Problems:
1 > According to the text about the Barren Isles, since what year have Vezo fishermen been migrating to the archipelago in increased numbers?
2 > Please carry on the text about the Barren Isles from its last line.

Text provided:
>> start
The Barren Isles (Nosy Barren in Malagasy) are an archipelago located in an area spanning  off the west coast of Madagascar, in the Melaky region. The archipelago consists of 9 main isles or sand banks.

Population
Until November 2013, local customs forbade living on the archipelago; only local fishermen were allowed to shelter or rest for a few days.
Since 2004, Vezo fishermen from south of Toliara in the southwest of Madagascar have migrated to the archipelago in increased numbers. Many now stay on the isles between March and December for up to 10 months of the year, living in makeshift houses made of palms, tarpaulins and pieces of wood. The diverse-eco system now provides shelter for around 4,000 Vezo fishermen

Geography
The Barren Isles consist of the following 9 main isles:
 Nosy Marify
 Nosy Manandra (variously Banc Bayfield)
>> end
Data lines:
>> start
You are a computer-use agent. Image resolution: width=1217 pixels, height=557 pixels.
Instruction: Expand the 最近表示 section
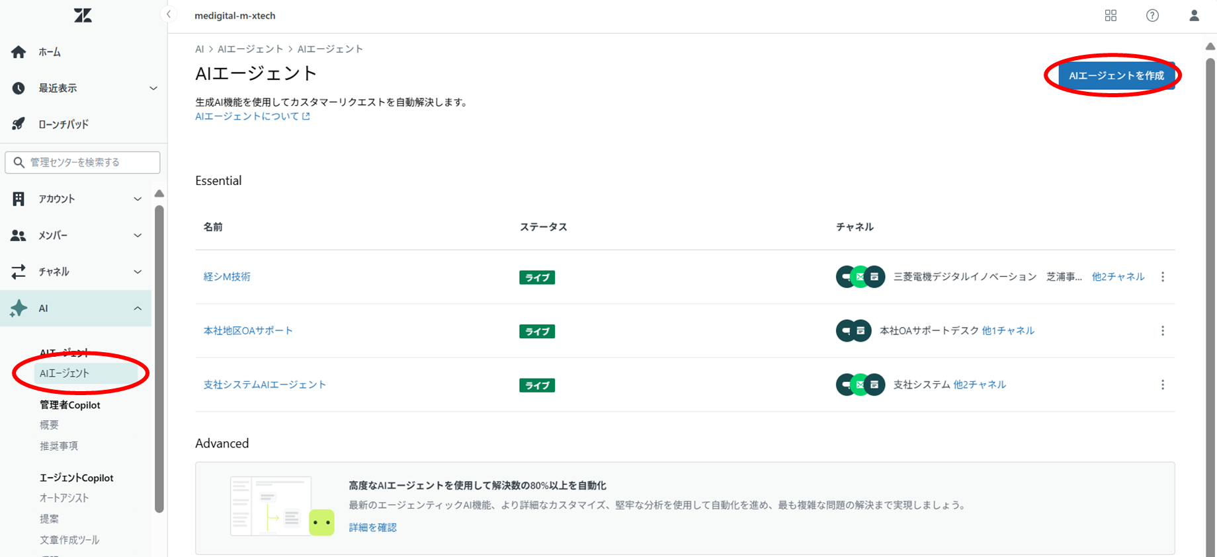pos(153,89)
>> end
Answers given:
1 > Since 2004.

2 >
 Nosy Mboro (variously Nosy Mavony)
 Nosy Maroantally
 Nosy Abohazo (variously Nosy Androtra)
 Nosy Dondosy
 Nosy Mangily
 Nosy Andrano
 Nosy Lava

History
The Barren Isles archipelago was classified as a potential marine-protected area zone by the National Service of Protected Areas (Système des Aires Protégées de Madagascar or SAPM) related to the Ministry of Environment and Forests.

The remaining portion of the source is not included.